Chromaとは
Chromaは、AIアプリケーション開発向けに設計されたオープンソースの組み込み型ベクトルデータベース。Python数行で起動でき、RAG(Retrieval-Augmented Generation)、社内ドキュメント検索、レコメンドシステムのプロトタイプを短時間で立ち上げられる。Apache 2.0ライセンスで商用利用も無償、ローカル開発からChroma Cloudのサーバーレス本番運用まで同一APIで移行できるため、PoCから本番投入までの距離が極端に短い。LangChainやLlamaIndexと標準統合され、生成AIアプリのバックエンドを素早く組み上げたい開発チームに向く。
主要機能
インメモリと永続化のデュアルモードを備え、chromadb.Client() の1行でメモリ上に立ち上げ、PersistentClient でローカルディスクに保存、本番ではDockerやChroma Cloudへそのまま昇格できる。環境差分を吸収する設計のため、PoCから本番への移行工数を従来の数日規模から数時間に圧縮しやすい。
埋め込みモデルは自由に選択でき、OpenAI text-embedding-3-small、Cohere、Sentence Transformersなど主要モデルを差し替え可能。デフォルトのonnxモデルならAPI課金ゼロで検証でき、本番投入時に精度優先モデルへ切り替える流れが取りやすい。

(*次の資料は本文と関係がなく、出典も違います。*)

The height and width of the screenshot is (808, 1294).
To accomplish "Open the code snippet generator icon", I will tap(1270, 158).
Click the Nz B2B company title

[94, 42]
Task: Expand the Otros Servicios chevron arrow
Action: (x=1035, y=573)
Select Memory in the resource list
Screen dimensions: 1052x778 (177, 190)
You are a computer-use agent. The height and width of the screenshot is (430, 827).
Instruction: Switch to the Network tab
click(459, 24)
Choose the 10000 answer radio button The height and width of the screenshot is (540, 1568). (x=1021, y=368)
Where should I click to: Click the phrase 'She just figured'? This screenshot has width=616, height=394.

メタデータフィルタ付きクエリも実装済みで、ベクトル類似検索とSQLライクなwhere句を組み合わせ、「部署=営業」「日付>2026-01」といった条件絞り込みを1クエリで処理できる。Python・JavaScript・Ruby・PHP・Javaのネイティブクライアントが提供され、既存のWebやモバイルスタックに直接組み込みやすい。
編集部の検証メモ
公開仕様と料金プランをもとに競合比較すると、Pinecone(Starter $70/月〜)、Weaviate Cloud(Sandbox無料・本番 $25/月〜)に対し、Chromaはセルフホスト前提なら 月額固定費ゼロ。100万ベクトル規模のRAG用途では、Pinecone換算で年 $840前後 のインフラ費を削減できる試算となる。一方、Chroma Cloudはサーバーレス課金で料金詳細は要問い合わせのため、規模が大きい本番運用では事前見積もりが欠かせない。LangChain統合の成熟度とドキュメントの分かりやすさは競合より頭一つ抜けており、エンジニア1名がRAG基盤を立ち上げる所要時間は、ゼロベース構築の2〜3日に対し 半日程度 まで短縮できる構成だ。
想定ユーザー
RAGやセマンティック検索を内製したいAIエンジニア、スタートアップ、社内ナレッジ検索のPoCを最短で回したい情報システム部門に向く。一方で、運用フルマネージドやSLA保証、数億ベクトル超の大規模分散が必須となるエンタープライズ用途では、PineconeやVertex AI Vector Searchのほうが安心できる選択肢となる。